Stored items
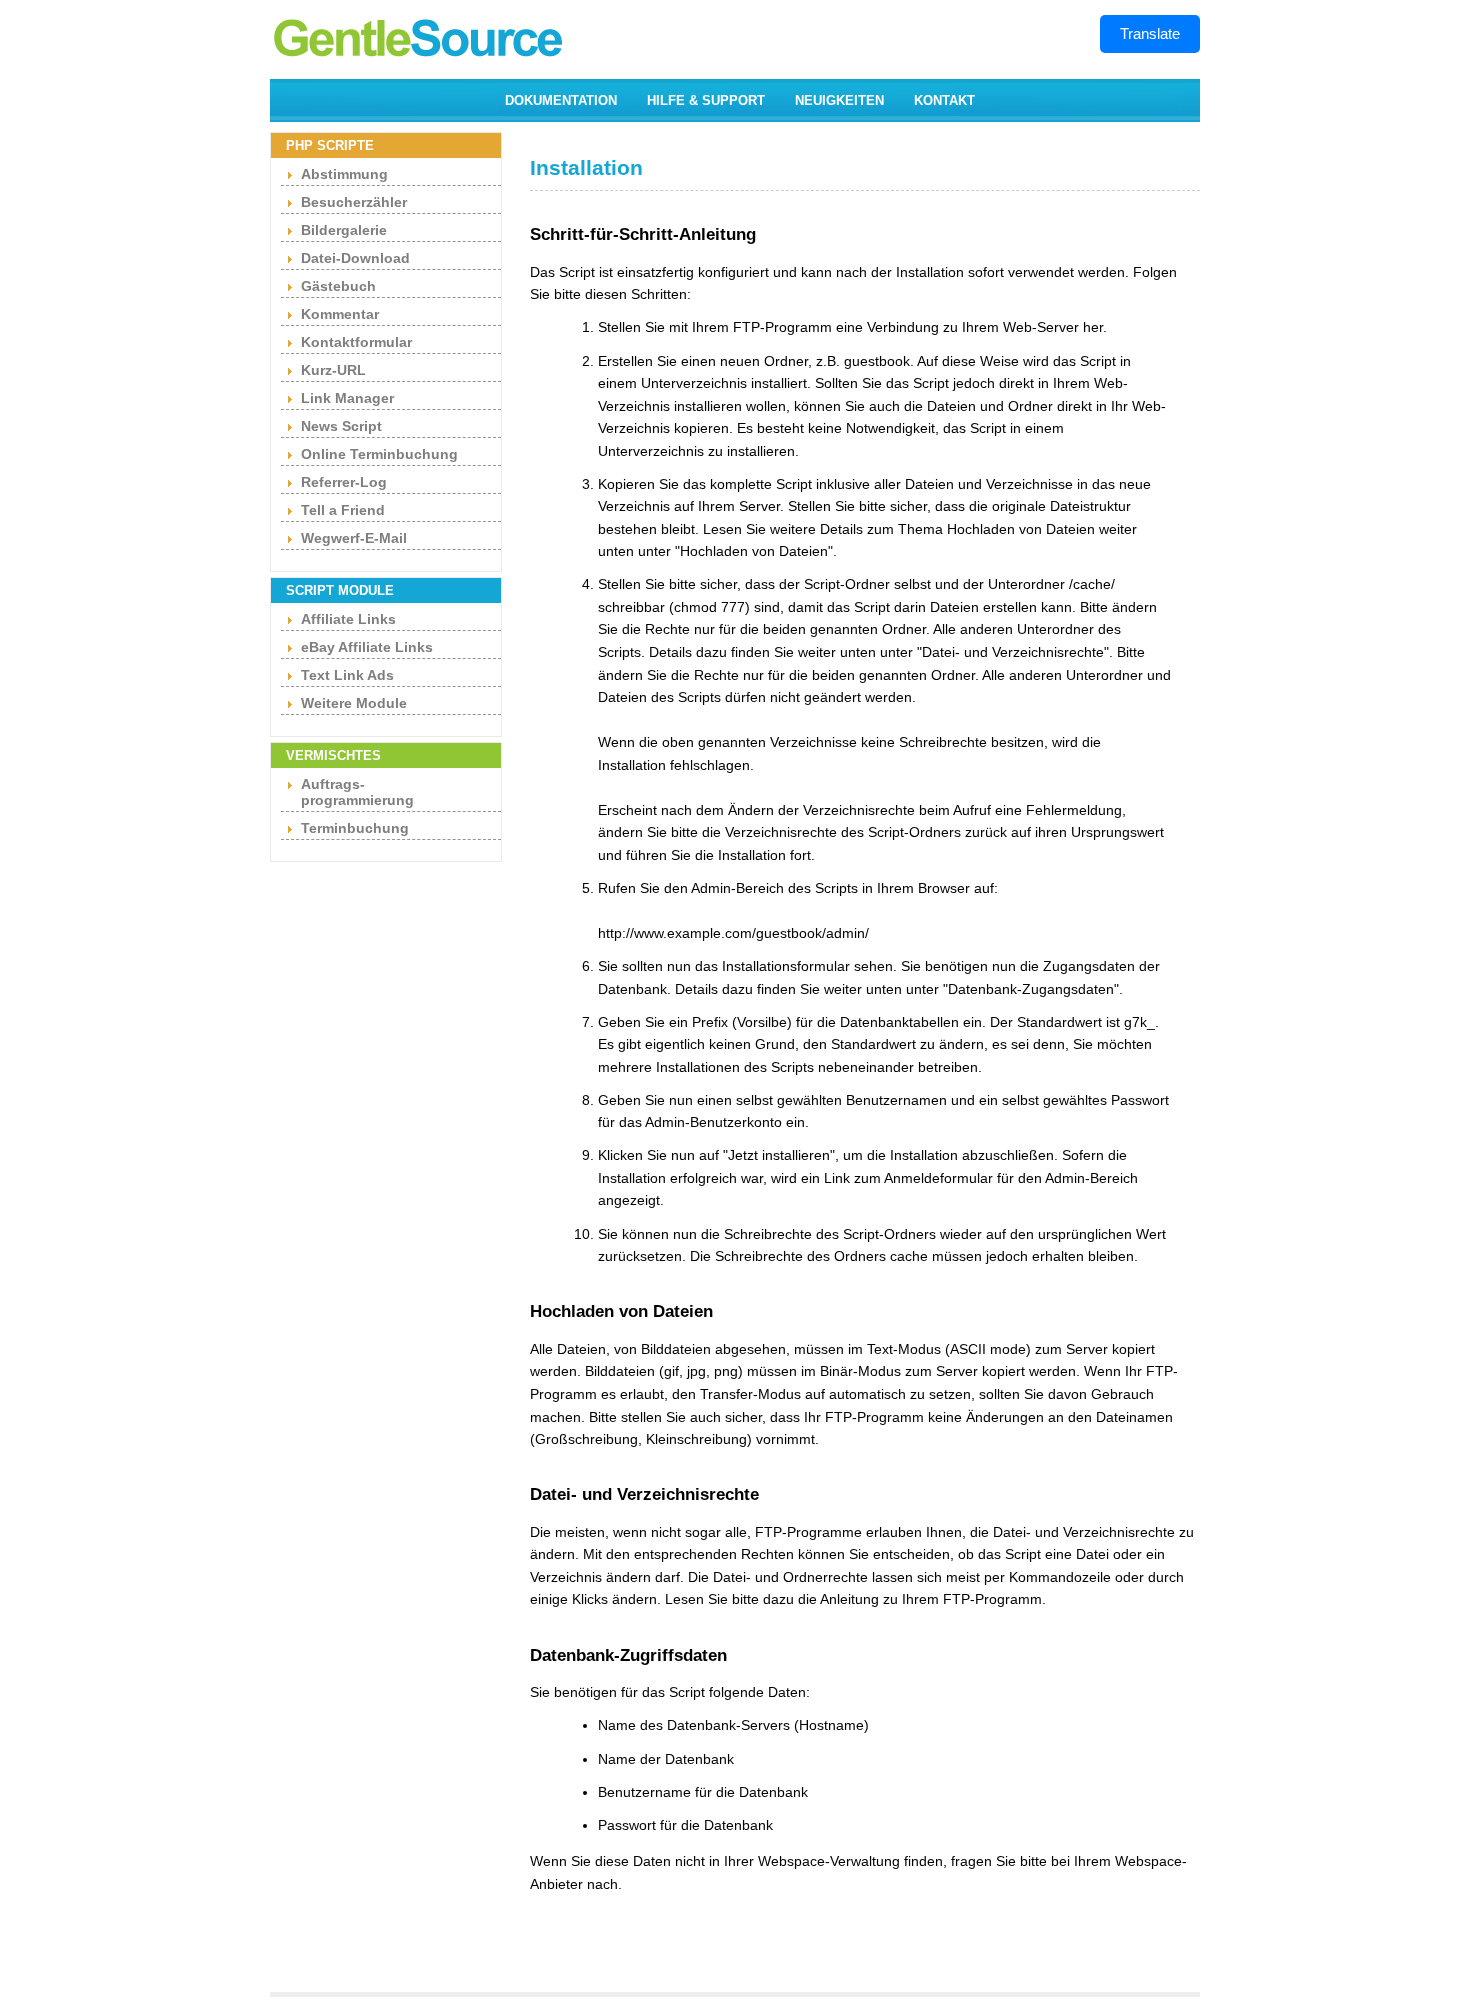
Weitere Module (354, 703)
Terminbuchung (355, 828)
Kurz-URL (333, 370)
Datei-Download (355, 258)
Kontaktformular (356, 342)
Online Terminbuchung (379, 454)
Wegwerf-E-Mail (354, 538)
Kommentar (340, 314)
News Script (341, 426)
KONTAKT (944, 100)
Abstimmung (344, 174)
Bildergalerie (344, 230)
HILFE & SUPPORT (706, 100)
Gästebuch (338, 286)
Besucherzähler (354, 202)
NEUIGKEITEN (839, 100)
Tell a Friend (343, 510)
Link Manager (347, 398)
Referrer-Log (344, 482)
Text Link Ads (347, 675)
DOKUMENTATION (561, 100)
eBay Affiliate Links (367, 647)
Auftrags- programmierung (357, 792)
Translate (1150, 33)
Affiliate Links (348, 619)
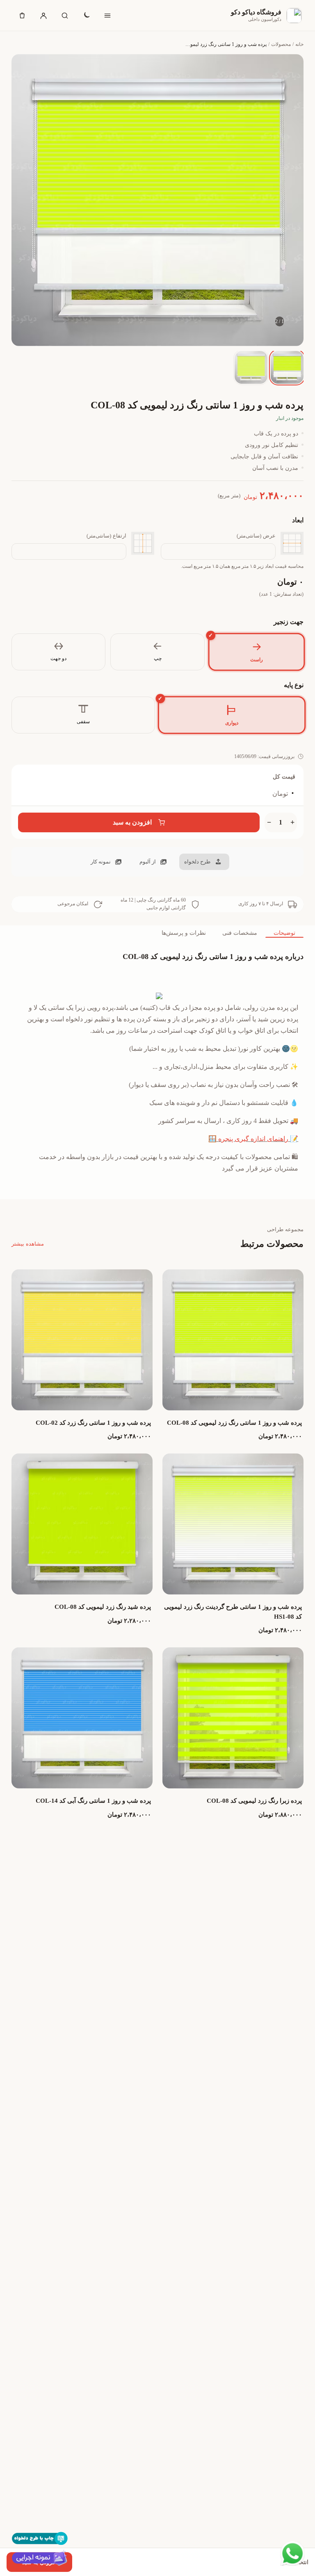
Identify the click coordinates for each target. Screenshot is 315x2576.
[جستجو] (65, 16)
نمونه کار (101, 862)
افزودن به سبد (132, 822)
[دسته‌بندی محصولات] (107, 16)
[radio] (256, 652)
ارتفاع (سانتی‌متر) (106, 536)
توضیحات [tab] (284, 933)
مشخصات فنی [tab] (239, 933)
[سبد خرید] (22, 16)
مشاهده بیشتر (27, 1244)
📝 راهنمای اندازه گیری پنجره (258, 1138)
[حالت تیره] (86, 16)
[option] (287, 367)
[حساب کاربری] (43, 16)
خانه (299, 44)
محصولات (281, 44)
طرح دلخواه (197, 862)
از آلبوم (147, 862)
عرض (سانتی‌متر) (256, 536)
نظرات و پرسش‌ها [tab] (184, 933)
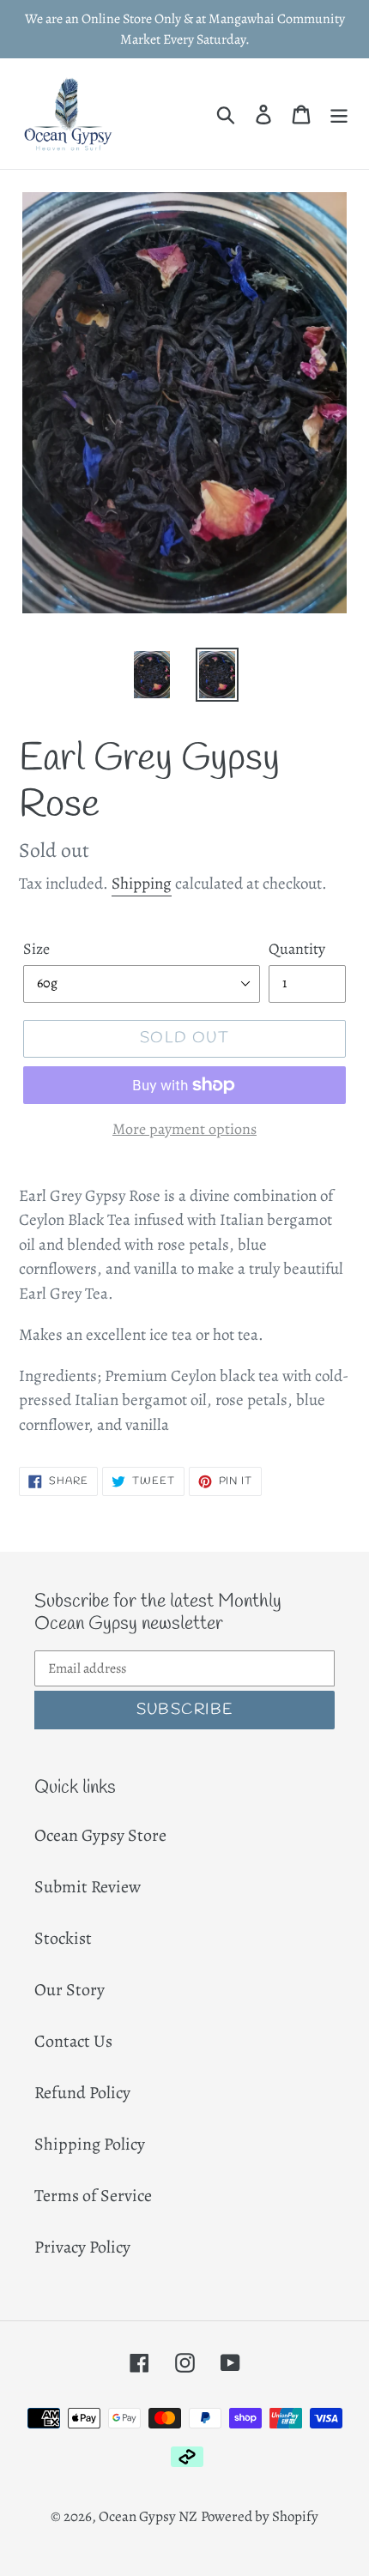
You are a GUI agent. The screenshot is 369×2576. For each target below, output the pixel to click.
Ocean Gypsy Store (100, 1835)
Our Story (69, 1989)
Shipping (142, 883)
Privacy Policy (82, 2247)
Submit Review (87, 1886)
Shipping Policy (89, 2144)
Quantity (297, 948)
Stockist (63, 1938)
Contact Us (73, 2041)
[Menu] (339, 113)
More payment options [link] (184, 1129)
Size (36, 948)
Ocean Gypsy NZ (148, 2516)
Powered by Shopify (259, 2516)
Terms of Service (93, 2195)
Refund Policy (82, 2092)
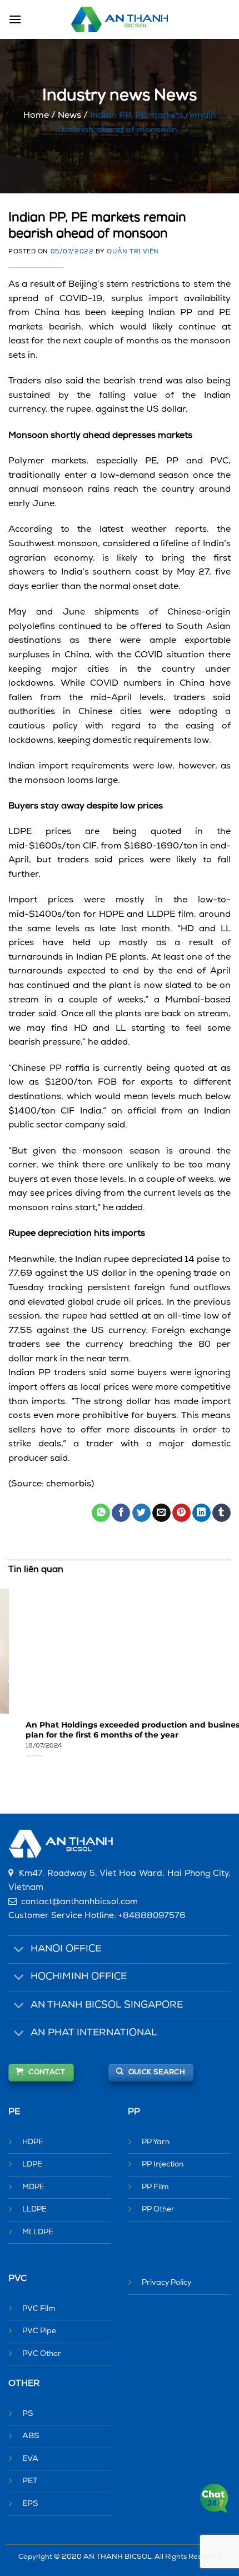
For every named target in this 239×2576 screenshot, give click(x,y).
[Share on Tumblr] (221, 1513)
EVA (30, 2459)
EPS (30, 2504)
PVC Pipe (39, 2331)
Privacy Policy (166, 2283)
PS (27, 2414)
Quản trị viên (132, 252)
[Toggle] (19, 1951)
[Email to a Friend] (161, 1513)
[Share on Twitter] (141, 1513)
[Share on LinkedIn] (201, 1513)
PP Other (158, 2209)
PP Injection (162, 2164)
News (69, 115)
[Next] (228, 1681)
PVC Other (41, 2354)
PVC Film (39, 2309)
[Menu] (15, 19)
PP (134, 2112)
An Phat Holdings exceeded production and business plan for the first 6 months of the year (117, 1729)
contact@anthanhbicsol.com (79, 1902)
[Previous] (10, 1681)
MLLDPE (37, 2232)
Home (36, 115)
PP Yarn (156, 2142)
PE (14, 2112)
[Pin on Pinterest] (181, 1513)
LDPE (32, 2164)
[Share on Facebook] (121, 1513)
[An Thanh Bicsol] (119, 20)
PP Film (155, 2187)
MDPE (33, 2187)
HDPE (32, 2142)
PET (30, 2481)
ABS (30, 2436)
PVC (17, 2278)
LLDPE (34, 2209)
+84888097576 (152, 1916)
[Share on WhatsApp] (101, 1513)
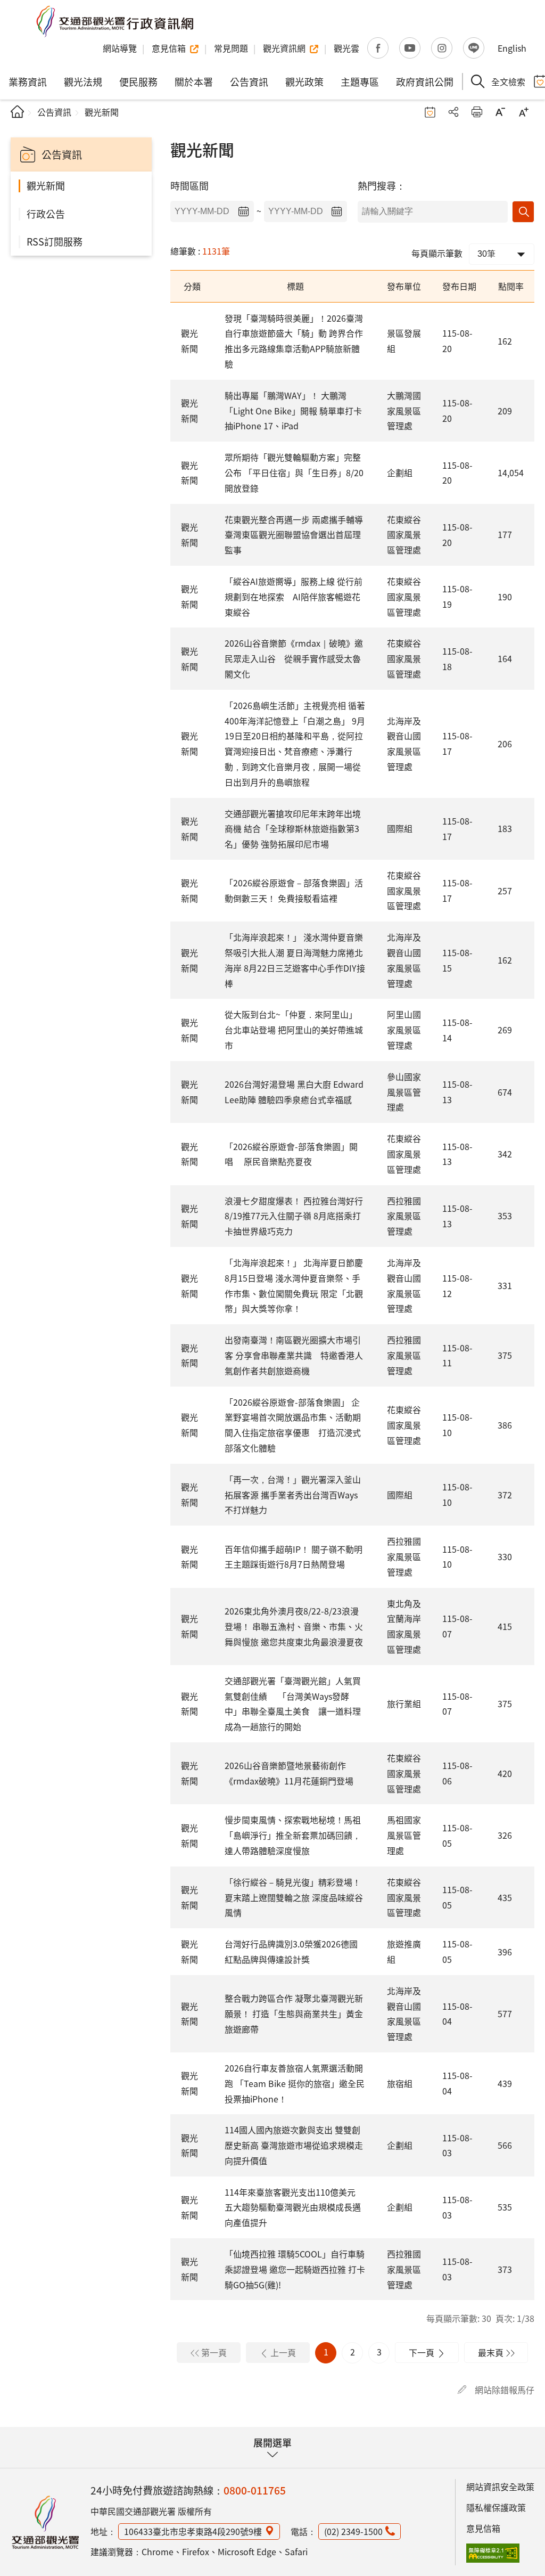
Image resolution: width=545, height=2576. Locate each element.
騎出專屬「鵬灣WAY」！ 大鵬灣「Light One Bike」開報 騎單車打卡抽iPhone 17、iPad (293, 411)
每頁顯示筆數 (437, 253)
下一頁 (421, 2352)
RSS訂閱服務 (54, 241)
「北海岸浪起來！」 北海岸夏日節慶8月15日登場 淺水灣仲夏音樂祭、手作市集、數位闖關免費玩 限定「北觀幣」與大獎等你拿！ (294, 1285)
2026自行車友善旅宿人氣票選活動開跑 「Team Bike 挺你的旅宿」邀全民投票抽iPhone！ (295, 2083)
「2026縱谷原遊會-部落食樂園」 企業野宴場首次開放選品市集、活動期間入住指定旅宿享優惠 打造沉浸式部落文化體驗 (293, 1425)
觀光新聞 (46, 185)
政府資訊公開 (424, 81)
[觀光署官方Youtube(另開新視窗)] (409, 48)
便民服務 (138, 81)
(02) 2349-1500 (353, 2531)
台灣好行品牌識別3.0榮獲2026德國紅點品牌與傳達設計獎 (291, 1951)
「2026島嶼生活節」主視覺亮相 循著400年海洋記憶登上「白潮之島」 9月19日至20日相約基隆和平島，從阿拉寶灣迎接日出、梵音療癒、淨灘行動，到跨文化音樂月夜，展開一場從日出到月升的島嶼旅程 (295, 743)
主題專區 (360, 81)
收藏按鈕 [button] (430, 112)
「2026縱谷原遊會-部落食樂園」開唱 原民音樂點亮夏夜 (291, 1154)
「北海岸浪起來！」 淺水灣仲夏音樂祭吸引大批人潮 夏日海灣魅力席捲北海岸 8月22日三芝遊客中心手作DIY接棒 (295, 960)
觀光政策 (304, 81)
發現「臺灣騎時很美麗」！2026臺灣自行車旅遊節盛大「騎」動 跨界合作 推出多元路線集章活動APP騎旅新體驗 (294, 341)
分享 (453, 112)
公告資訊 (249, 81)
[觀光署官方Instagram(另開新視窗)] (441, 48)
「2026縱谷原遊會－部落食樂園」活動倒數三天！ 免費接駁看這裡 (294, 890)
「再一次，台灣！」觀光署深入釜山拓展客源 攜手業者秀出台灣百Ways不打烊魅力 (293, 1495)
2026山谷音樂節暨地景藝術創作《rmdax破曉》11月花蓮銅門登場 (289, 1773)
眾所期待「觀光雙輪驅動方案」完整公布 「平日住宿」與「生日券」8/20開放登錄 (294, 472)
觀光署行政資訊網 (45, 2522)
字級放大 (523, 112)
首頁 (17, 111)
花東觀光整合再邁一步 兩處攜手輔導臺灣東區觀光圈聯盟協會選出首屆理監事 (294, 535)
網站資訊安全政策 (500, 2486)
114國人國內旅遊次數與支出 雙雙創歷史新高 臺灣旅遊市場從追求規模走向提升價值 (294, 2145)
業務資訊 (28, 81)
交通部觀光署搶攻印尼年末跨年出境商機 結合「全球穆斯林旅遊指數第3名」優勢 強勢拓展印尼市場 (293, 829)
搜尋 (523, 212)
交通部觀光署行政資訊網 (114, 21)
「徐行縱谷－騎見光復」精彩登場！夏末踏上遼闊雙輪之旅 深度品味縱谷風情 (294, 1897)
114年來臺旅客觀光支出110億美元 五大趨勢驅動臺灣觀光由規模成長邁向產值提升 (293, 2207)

**What is expected:**
As you read the records above, find each line that contains "另開新視窗" and copy it.

**Answer to this exercise:**
[觀光署官方Youtube(另開新視窗)] (409, 48)
[觀光署官方Instagram(另開新視窗)] (441, 48)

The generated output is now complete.